Meet the Faculty: Dr. Eric O’Brien
Dr. Eric O’Brien, who teaches Ecological Writing & Analysis for the MA CCT, shares his thoughts on the diverse backgrounds of MA CCT students, parenting two daughters, and more.
Dr. Eric O’Brien is an Instructor in the English Department at UNO. He has taught Ecological Writing and Analysis in the Master of Arts in Critical and Creative Thinking since 2015. He also teaches First-Year Writing, Critical Approaches to Literature, and other literature courses at UNO.
Dr. O’Brien is a UNO alumnus who completed his BA in English in 2003, and he earned his doctorate in English Literature from the University of California, Davis, with a designated emphasis in critical theory. His dissertation examined intersections of agricultural writing and poetics from Milton to Wordsworth. In particular, the work analyzed Paradise Lost using the Digger writings of Gerard Winstanley, and it investigated farm writing from the first English Board of Agriculture to unpack agricultural figures in Lyrical Ballads and The Prelude.

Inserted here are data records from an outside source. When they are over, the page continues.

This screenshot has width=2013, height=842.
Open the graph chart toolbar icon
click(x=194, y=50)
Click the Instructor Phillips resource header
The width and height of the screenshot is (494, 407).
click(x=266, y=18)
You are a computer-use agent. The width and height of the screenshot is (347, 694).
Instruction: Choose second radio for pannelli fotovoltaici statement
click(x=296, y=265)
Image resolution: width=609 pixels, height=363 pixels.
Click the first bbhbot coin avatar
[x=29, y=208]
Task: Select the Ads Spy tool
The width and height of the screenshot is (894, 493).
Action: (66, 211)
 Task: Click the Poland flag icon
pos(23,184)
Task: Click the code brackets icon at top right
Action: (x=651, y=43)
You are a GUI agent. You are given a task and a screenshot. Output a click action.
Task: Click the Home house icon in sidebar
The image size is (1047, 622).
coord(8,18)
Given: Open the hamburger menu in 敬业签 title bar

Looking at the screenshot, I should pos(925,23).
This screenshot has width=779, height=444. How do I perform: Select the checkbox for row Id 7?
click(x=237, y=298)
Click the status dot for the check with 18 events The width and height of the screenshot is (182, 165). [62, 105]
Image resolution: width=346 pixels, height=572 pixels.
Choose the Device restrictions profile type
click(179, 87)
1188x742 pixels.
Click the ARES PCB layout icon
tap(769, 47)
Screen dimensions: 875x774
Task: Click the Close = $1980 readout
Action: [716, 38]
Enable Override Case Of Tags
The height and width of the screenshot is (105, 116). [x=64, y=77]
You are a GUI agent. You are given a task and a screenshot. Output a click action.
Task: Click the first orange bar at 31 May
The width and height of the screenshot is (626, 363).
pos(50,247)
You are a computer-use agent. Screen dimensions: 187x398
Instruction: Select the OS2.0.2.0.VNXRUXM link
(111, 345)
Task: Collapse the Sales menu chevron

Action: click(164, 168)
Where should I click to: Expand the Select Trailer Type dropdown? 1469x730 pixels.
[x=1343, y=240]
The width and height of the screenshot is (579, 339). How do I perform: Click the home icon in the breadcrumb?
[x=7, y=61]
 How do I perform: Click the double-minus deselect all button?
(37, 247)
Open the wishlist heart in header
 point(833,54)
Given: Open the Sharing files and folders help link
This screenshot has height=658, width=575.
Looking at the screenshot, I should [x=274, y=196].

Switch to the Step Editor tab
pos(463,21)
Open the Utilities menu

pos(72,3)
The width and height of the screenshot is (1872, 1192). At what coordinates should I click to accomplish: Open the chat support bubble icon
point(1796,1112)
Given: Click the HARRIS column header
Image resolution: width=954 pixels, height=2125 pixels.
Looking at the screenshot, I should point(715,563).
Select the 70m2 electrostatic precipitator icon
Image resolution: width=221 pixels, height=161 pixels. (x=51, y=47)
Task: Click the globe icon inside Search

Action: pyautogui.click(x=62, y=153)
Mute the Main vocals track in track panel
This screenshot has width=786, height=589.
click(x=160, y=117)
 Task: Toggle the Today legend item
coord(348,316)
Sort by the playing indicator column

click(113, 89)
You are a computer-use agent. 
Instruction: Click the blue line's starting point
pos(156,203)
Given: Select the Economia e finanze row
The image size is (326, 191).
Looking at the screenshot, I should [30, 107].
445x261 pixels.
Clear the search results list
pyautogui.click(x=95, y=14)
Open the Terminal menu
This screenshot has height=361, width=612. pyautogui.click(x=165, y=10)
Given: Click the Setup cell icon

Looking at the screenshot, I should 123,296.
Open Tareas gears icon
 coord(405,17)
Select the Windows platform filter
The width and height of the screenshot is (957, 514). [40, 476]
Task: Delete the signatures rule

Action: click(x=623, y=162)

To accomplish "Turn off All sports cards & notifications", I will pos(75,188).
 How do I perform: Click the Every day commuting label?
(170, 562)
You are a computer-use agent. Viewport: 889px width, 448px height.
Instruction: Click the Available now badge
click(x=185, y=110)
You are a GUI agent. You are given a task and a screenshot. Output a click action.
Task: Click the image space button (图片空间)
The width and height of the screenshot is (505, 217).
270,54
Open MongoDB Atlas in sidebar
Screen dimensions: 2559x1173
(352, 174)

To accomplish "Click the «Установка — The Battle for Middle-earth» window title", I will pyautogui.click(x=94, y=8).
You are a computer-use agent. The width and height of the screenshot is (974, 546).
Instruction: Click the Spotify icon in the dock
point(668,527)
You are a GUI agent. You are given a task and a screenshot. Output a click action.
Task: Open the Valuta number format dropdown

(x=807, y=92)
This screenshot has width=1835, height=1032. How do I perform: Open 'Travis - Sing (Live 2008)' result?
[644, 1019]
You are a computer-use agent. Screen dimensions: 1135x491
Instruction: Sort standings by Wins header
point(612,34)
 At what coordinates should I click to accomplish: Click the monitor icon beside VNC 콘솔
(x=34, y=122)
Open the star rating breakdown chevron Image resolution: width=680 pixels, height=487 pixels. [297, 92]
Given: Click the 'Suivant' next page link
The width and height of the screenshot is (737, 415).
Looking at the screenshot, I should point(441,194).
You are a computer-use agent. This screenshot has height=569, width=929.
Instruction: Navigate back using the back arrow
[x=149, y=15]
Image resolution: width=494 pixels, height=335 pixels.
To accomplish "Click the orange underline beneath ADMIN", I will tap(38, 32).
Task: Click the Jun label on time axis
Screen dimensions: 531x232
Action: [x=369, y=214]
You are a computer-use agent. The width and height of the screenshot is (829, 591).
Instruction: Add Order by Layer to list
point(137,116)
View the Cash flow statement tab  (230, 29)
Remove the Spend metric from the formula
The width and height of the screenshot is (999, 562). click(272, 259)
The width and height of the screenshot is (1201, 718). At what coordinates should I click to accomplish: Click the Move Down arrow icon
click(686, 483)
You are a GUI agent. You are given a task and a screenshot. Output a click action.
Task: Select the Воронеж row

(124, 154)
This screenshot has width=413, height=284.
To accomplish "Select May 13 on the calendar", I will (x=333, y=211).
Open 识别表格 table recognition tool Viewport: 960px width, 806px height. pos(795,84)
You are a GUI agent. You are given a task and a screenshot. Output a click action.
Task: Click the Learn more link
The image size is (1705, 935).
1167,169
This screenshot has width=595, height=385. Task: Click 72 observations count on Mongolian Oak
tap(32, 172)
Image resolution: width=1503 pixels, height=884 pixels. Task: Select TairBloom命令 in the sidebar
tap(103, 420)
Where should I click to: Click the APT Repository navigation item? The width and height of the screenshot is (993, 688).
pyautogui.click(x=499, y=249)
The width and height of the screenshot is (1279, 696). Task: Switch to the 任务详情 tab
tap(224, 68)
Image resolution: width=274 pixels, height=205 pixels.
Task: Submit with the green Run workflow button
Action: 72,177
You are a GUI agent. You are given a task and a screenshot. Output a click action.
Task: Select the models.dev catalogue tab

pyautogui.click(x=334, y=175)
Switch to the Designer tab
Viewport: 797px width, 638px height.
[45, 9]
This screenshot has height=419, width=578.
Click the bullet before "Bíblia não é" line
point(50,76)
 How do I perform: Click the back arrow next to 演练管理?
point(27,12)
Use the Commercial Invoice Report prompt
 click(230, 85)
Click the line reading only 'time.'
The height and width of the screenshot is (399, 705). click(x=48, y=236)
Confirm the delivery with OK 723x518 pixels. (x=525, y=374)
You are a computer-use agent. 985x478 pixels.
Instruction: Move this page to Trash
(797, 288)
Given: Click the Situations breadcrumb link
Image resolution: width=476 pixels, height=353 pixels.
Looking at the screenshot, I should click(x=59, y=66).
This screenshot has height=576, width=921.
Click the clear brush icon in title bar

What do you enjoy most about teaching a course that’s part of the MA CCT program?
My favorite part of the MACCT program is the wide diversity of interests and experiences that our students bring to class. Ecological writing and thought are universal concerns relevant to all humans living on our planet in the twenty-first century, but ecological writing can also reflect unique, individual perspectives—and our students certainly approach these works from a multitude of life and professional backgrounds. Students from culinary and food studies find they can learn quite a bit from active duty servicemembers, and health sciences administrators interacting with secondary education teachers collaborate to generate new analyses. That interdisciplinarity benefits all of us. Each semester, I learn just as much as I teach.
Nebraska’s position in the center of the United States places us at a geographical and cultural crossroads—but the MACCT program at UNO offers just as many crossings and intersections of students and ideas, regardless of location.
Tell us two interesting things about yourself.
When I’m not teaching, reading, or writing, I’m trying to transition from parenting two kids into mentoring two young adults. One daughter is in college and the other is in her last year of high school, so my role now is to shut up and let them make their own informed decisions. For someone who thinks and talks for a living, that’s a tough job, but like many of my graduate students, I’m learning new ways to interact with the world. My wife is an elementary education, English-language teacher in Omaha, and we are trying to rehabilitate an older home near the UNO campus.
To keep my mind fresh, I try to stay physically active: I race road, mountain, and cyclocross bikes with a local amateur team, and I coach youth mountain biking in the summer. I also try to spend at least a week or two every year deep in the wilderness, far from the things of humans.